Stored items —
== Segment start ==

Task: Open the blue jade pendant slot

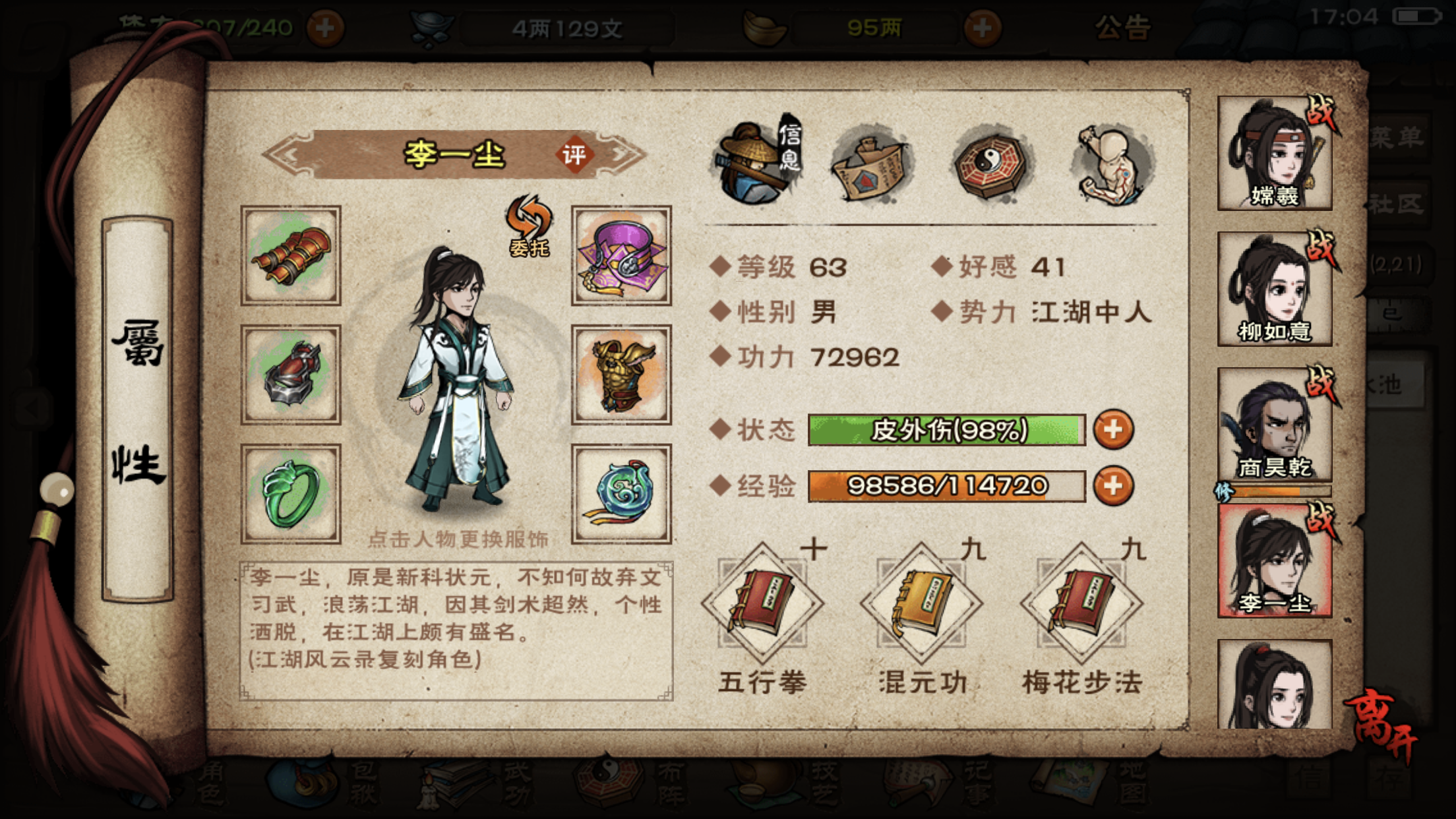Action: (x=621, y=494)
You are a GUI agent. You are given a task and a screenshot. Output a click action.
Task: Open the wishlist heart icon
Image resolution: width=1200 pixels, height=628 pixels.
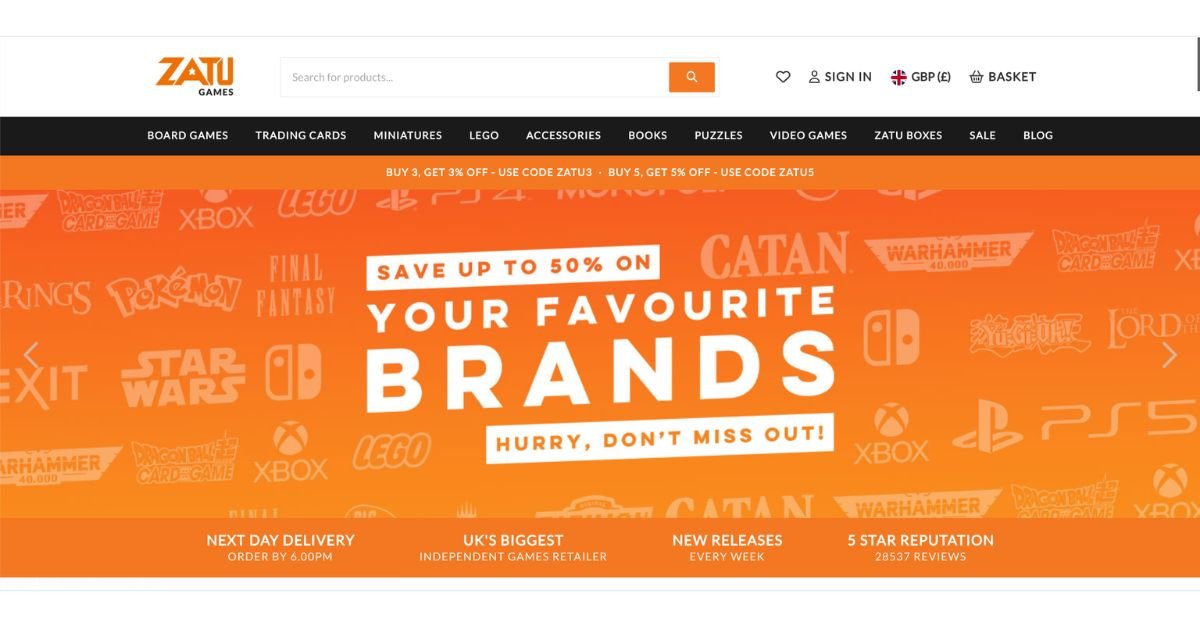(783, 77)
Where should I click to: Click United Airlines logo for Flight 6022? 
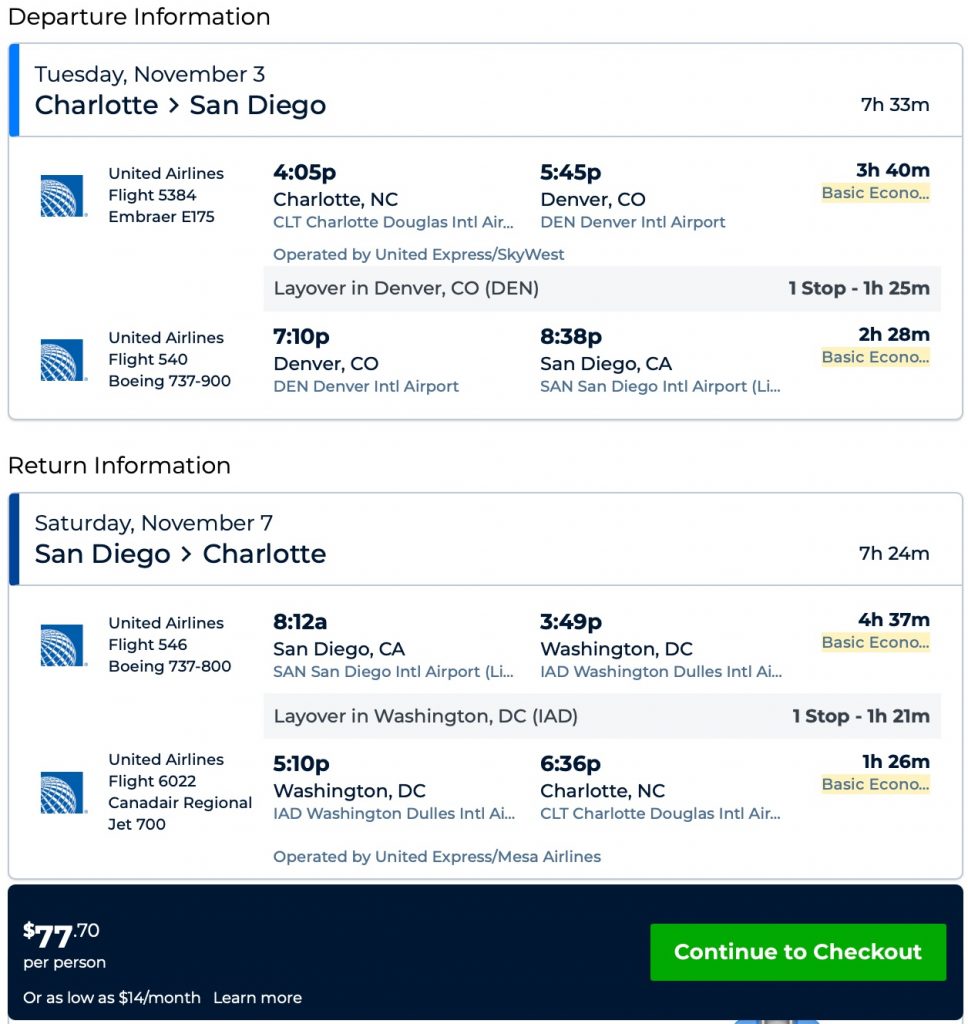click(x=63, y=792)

== Segment end ==

WHAT IS EXPECTED — Your task is to copy the entries in full and exactly, without any images.

TASK RESPONSE —
Task: Open the blue jade pendant slot

Action: (x=621, y=494)
You are a GUI agent. You are given a task and a screenshot. Output a click action.
Task: Open the wishlist heart icon
Image resolution: width=1200 pixels, height=628 pixels.
(783, 77)
Where should I click to: Click United Airlines logo for Flight 6022? 
click(x=63, y=792)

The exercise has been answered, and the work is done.